Coon cheese will soon be renamed after Canadian parent company Saputo Dairy Australia announced the brand did not align with current attitudes and perspectives.
Named after its founder Edward William Coon, the brand has long drawn criticism for its racist connotations, with the word a known racial slur.
Saputo has said they will ‘retire’ the brand name and are working to develop a replacement which honours the ‘brand-affinity’ of consumers and which aligned with current community expectations.
They are among a number of brands to change their names in the wake of increased awareness of racial equalities amid the Black Lives Matter movement. Nestle also recently announced they were changing the names of their Red Skins and Chicos lollies in a move towards becoming a more culturally sensitive brand.
In a statement on the decision, Saputo said one of their ‘basic principles’ was to treat people with respect and without discrimination and the decision was made to ensure they were upholding this.
“As such, we performed a careful and diligent review of a sensitive situation involving one of our brands.

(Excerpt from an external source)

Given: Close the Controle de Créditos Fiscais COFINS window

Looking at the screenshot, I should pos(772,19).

We wanted to ensure we listened to all the concerns surrounding the COON® brand name, while also considering comments from consumers who cherish the brand and recognise the origin of its founder Edward William Coon, which they feel connected to,” Saputo said.
“After thorough consideration, Saputo has decided to retire the COON® brand name. We are working to develop a new brand name that will honour the brand-affinity felt by our valued consumers while aligning with current attitudes and perspectives.”

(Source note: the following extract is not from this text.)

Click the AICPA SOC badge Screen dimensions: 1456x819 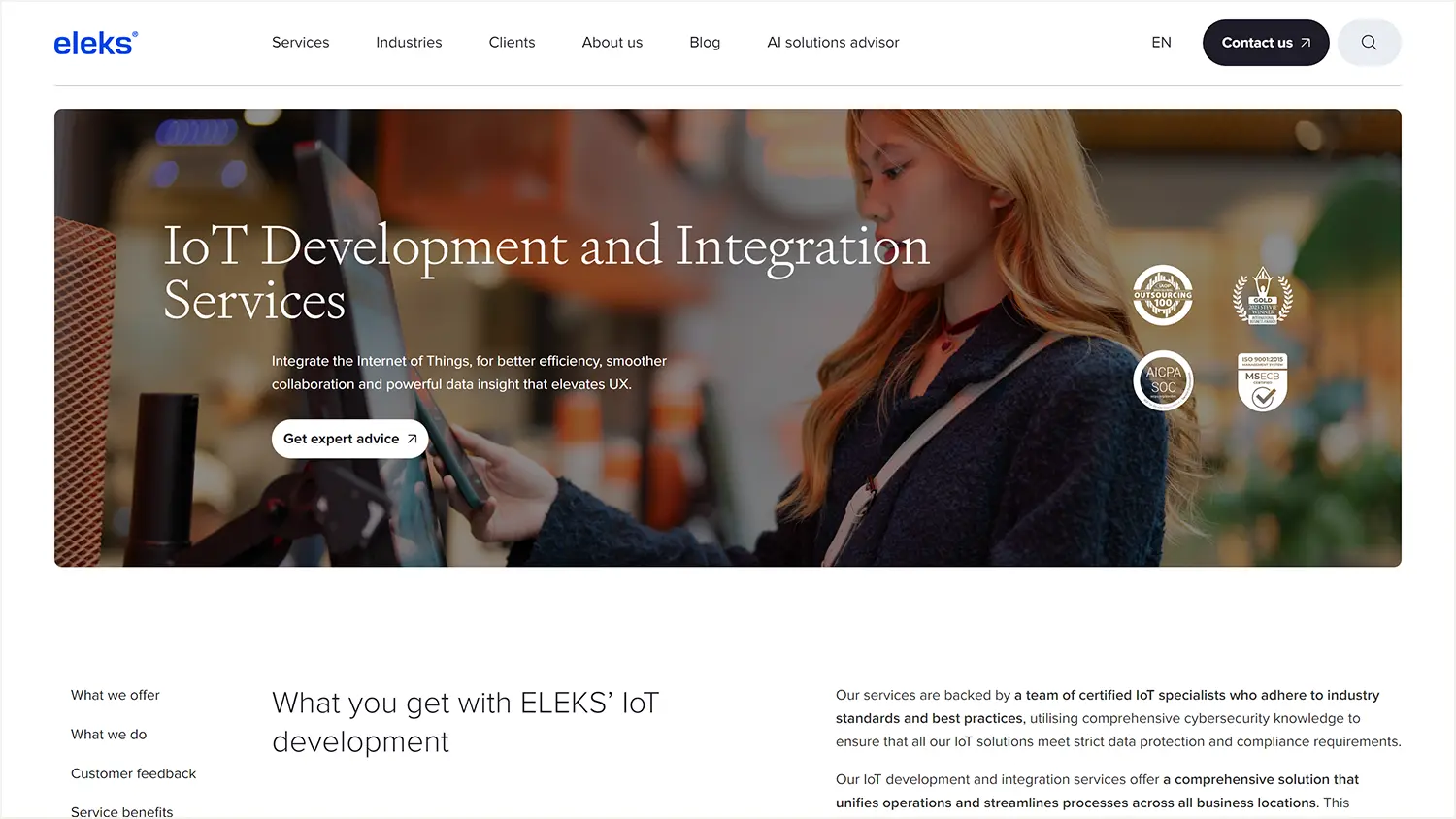[x=1163, y=380]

“We believe we all share in the responsibility to eliminate racism in all its forms and we feel this is an important step we must take to uphold this commitment.”
The decision follows a letter of complaint to Saputo by Indigenous activist, academic and former diplomat Dr Stephen Hagan who has been campaigning for more two decades to have the name changed, including issuing an unsuccessful complaint to the Human Rights and Equal Opportunity Commission in 1999.